(Stored records)
⟨

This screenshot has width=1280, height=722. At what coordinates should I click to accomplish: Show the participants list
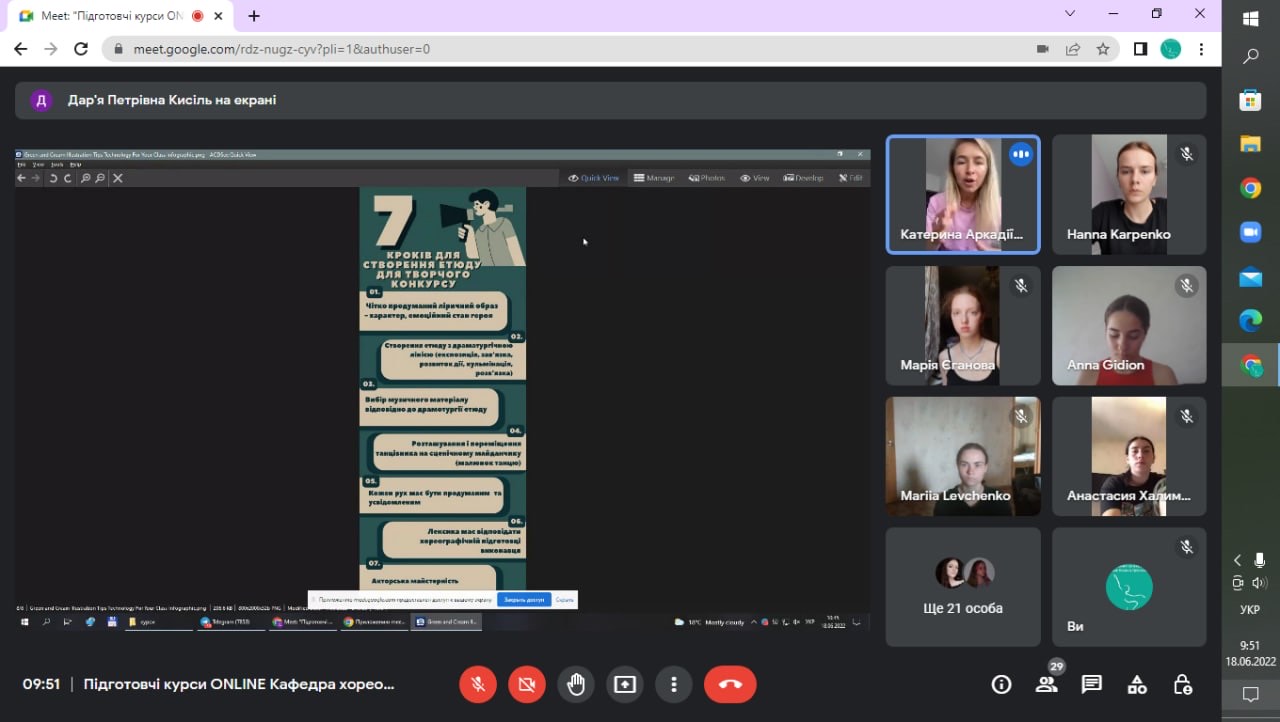pyautogui.click(x=1046, y=685)
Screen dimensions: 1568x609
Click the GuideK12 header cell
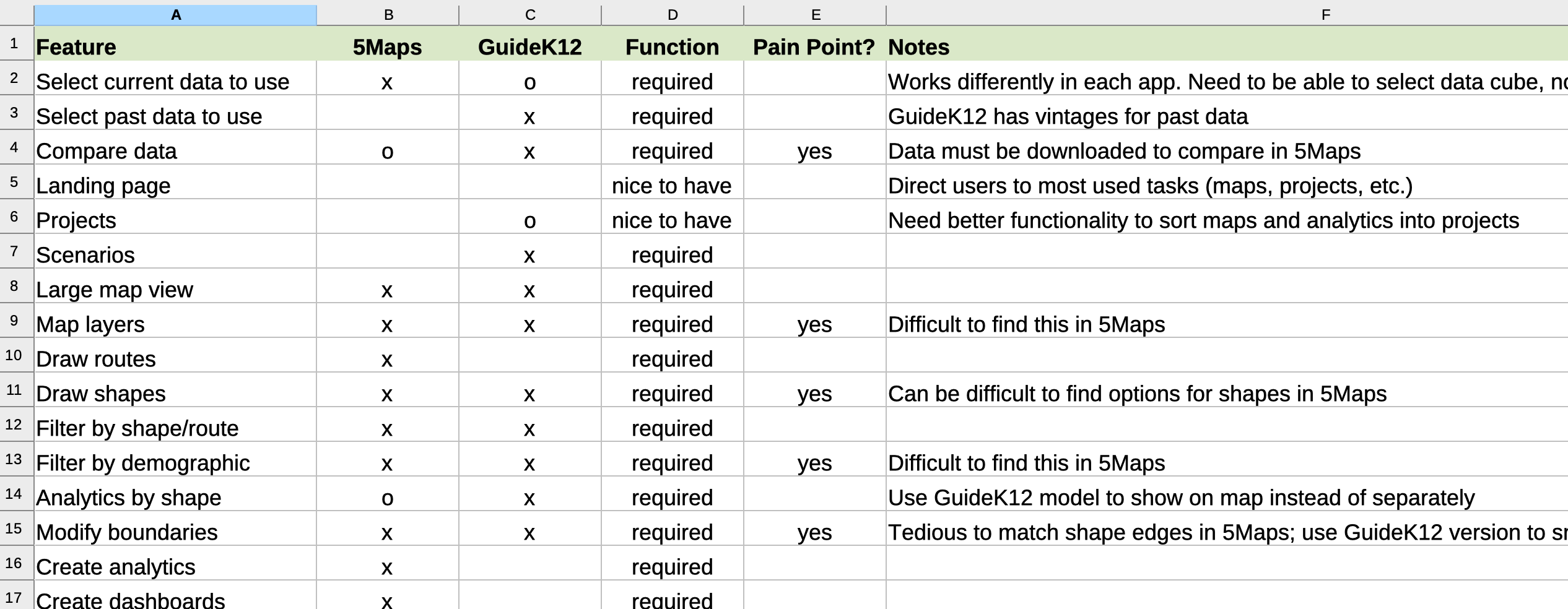point(529,46)
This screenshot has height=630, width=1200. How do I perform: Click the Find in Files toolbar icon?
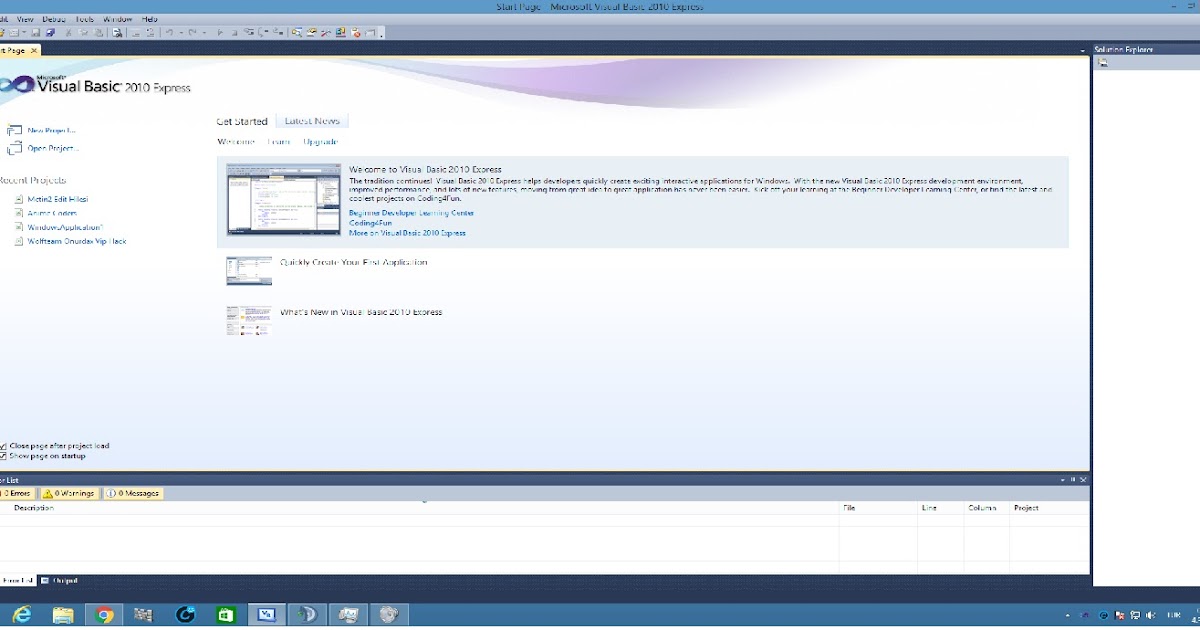117,32
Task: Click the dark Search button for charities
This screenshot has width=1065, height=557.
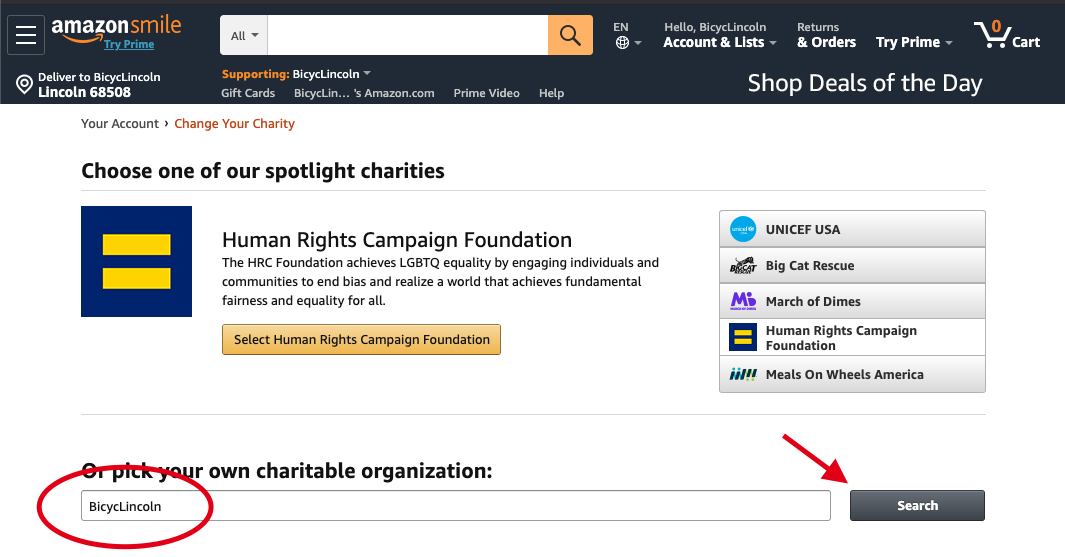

⟩

YOUR ASSIGNMENT »
In this exercise, set down all of the data exactly, without the pictures.

OUTPUT OF THE EXERCISE »
This screenshot has width=1280, height=722. At what coordinates should I click to accomplish: Show the participants list
pyautogui.click(x=1046, y=685)
Screen dimensions: 1568x609
Click the GuideK12 header cell
point(529,46)
This screenshot has height=630, width=1200. How do I perform: Click the Find in Files toolbar icon?
117,32
Task: Click the dark Search button for charities
This screenshot has width=1065, height=557.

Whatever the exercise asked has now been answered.